## Work required
Reproduce each of the following lines word for word, leaving nothing out.

## Given information
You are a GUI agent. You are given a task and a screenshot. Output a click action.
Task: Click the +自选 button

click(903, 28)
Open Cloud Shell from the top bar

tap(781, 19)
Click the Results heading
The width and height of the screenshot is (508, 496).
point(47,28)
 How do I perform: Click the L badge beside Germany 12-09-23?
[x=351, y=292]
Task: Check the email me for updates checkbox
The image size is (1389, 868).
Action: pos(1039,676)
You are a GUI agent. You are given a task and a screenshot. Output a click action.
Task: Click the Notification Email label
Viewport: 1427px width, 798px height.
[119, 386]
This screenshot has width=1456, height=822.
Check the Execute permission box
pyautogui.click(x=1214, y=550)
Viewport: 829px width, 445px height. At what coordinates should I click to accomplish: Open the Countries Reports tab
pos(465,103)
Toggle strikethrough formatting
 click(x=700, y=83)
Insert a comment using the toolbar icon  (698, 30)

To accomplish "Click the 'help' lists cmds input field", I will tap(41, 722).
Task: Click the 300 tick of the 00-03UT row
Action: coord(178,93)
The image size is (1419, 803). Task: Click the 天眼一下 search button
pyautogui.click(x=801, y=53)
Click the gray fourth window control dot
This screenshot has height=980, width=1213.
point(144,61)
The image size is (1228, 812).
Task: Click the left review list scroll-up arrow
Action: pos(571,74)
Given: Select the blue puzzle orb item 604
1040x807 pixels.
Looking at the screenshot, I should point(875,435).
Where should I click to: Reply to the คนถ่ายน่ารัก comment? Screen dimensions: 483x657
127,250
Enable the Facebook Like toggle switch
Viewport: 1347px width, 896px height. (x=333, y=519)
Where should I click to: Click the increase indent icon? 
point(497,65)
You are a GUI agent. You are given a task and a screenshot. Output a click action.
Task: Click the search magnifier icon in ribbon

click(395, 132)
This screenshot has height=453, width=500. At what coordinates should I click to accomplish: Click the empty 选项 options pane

## Finished task
You are a GUI agent. You are given a task and a screenshot. Output a click action.
Task: Click the +自选 button

click(903, 28)
Open Cloud Shell from the top bar

tap(781, 19)
Click the Results heading
The width and height of the screenshot is (508, 496).
point(47,28)
 How do I perform: Click the L badge beside Germany 12-09-23?
[x=351, y=292]
Task: Check the email me for updates checkbox
The image size is (1389, 868).
Action: pos(1039,676)
You are a GUI agent. You are given a task and a screenshot. Output a click action.
Task: Click the Notification Email label
Viewport: 1427px width, 798px height.
[119, 386]
This screenshot has width=1456, height=822.
Check the Execute permission box
pyautogui.click(x=1214, y=550)
Viewport: 829px width, 445px height. At what coordinates should I click to accomplish: Open the Countries Reports tab
pos(465,103)
Toggle strikethrough formatting
 click(x=700, y=83)
Insert a comment using the toolbar icon  (698, 30)

To accomplish "Click the 'help' lists cmds input field", I will tap(41, 722).
Task: Click the 300 tick of the 00-03UT row
Action: coord(178,93)
The image size is (1419, 803). Task: Click the 天眼一下 search button
pyautogui.click(x=801, y=53)
Click the gray fourth window control dot
This screenshot has height=980, width=1213.
point(144,61)
The image size is (1228, 812).
Task: Click the left review list scroll-up arrow
Action: pos(571,74)
Given: Select the blue puzzle orb item 604
1040x807 pixels.
Looking at the screenshot, I should point(875,435).
Where should I click to: Reply to the คนถ่ายน่ารัก comment? Screen dimensions: 483x657
127,250
Enable the Facebook Like toggle switch
Viewport: 1347px width, 896px height. (x=333, y=519)
Where should I click to: Click the increase indent icon? 
point(497,65)
You are a GUI agent. You are given a task and a screenshot. Output a click action.
Task: Click the search magnifier icon in ribbon

click(395, 132)
This screenshot has height=453, width=500. At what coordinates should I click to accomplish: Click the empty 选项 options pane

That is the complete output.